Right? About what? Amid a wave of online customer surveys, what are we actually finding out?
Henry Ford reportedly said “If I had asked people what they wanted, they would have said a faster horse”. I think he was right. Ask customers direct questions about the future and people will give you their best guess, which usually bears no relation to what they will actually do when deciding what to buy.
So where does customer research work well?
If price promotions are your default option for bolstering sales, then chances are, a bit of conversation wouldn’t hurt. Everyone likes a bargain, but there are always other factors involved. Customer grumbles are a great place to start. Dig a bit deeper and you start to reveal the ideas competitors have overlooked:
“I want to feel safer… I don’t want to compromise on… I’m not bothered about that, but I really do need something easier to use here..’ All of a sudden you know exactly how to build things people didn’t even know they needed.
There are definitely some questions that should never be put forward in the first place – should it be pink, should it be £3.50? Don’t even go there. If you want to get a thumbs up from customers, ask them what 'outcomes' they are looking for. Not what features they like. There are ways of asking questions so you get in-depth understanding, not hearsay.
If you can get to know a customer’s world like you would a foreign country, you’re likely to find something really interesting. Here’s an example.
How do you sell credit cards in a country where they are advertised by law, with a ‘ball and chain’ government health warning?
First and foremost, you do it by understanding customers. Culturally first. Then in terms of the attitudes and behaviours that are socially accepted in that context.

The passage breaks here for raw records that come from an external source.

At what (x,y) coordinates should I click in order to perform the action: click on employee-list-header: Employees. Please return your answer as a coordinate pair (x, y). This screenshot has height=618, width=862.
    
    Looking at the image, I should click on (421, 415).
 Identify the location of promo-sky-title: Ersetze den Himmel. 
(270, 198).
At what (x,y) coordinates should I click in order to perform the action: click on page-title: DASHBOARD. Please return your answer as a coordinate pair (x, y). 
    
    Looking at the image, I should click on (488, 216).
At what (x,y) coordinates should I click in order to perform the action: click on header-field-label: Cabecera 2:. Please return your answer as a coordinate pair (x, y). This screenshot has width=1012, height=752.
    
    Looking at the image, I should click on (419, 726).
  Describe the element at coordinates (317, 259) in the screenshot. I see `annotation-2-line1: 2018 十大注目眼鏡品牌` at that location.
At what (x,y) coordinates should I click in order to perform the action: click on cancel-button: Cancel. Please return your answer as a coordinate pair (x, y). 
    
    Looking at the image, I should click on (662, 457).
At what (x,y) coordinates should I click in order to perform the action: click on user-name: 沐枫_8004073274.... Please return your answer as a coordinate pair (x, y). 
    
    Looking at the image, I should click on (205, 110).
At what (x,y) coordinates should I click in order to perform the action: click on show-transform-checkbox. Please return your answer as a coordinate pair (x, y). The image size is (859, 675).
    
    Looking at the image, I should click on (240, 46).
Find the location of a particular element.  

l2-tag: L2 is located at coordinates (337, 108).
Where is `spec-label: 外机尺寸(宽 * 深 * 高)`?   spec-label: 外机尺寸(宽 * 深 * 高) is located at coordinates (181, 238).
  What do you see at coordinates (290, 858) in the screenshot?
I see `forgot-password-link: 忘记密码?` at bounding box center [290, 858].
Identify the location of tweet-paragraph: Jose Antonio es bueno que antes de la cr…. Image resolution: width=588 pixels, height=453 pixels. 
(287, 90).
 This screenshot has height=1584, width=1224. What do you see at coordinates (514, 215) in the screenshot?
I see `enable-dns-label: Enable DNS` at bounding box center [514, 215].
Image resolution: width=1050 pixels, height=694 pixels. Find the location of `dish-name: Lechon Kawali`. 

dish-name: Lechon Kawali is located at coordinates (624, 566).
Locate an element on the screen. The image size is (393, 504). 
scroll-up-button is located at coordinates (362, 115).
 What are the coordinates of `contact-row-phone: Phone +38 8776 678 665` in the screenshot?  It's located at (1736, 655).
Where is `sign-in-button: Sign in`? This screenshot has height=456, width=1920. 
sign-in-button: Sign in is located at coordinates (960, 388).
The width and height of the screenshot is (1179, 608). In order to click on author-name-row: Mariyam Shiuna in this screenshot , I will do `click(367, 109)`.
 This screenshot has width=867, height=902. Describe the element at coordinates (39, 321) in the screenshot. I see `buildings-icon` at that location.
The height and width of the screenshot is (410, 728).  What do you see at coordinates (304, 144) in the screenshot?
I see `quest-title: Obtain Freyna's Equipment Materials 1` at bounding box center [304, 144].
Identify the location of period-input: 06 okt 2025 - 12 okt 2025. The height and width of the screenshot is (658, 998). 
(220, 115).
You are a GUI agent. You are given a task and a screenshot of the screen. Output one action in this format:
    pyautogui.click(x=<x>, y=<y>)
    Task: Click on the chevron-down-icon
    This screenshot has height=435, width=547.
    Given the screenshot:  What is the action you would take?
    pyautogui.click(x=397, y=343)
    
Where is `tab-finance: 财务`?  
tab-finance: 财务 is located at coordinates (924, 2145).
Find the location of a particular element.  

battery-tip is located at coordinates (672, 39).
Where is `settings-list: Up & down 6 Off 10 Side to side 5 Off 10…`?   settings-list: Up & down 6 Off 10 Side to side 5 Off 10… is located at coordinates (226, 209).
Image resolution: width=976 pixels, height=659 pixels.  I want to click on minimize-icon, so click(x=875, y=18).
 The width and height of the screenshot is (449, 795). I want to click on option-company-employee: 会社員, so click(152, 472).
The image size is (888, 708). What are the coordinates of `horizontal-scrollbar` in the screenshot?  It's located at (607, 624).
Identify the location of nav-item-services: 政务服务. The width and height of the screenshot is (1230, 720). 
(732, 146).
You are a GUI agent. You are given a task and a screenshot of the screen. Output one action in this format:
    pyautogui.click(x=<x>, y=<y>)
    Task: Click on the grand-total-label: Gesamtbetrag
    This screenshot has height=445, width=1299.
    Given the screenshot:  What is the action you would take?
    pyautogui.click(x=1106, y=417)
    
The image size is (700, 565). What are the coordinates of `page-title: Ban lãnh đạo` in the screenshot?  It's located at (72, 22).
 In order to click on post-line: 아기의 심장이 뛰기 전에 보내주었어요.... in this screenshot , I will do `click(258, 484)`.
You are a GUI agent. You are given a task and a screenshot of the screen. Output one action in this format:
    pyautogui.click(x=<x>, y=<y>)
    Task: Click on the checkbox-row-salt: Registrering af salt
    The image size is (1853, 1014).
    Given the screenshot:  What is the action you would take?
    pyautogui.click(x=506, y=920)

Did you know the Dutch use the same words to talk about excess spending as they use to talk about flooding? In their eyes, credit cards pose a constant threat of ‘inundation’. For a country in constant peril of merging with the sea, that is a pretty fundamental threat.
Yet they regulate other things with strong social downsides in a very different way. Their policy is to ‘let a little water in, to stop the flood’. Allow a certain level of activity under a watchful eye, to stop the whole thing going underground. So why not apply this to credit cards?
We did just that. Strong rational reasons for credit card use get overlooked in credit-hungry countries like America and the UK. But in the Netherlands, they suddenly became relevant. By reminding people that credit cards have in-built customer protection, we shifted their thinking and their behaviour. Buying on plastic became justifiable for investment items, like washing machines or good quality furniture.
Easy, when you understand the context.
A set of simple messages and a few poster campaigns later, we had a strategy that opened up sales channels with three high-street bank chains. Not bad, for a market that had been written off as a dead duck.
Maybe listening to customers does have some value after all.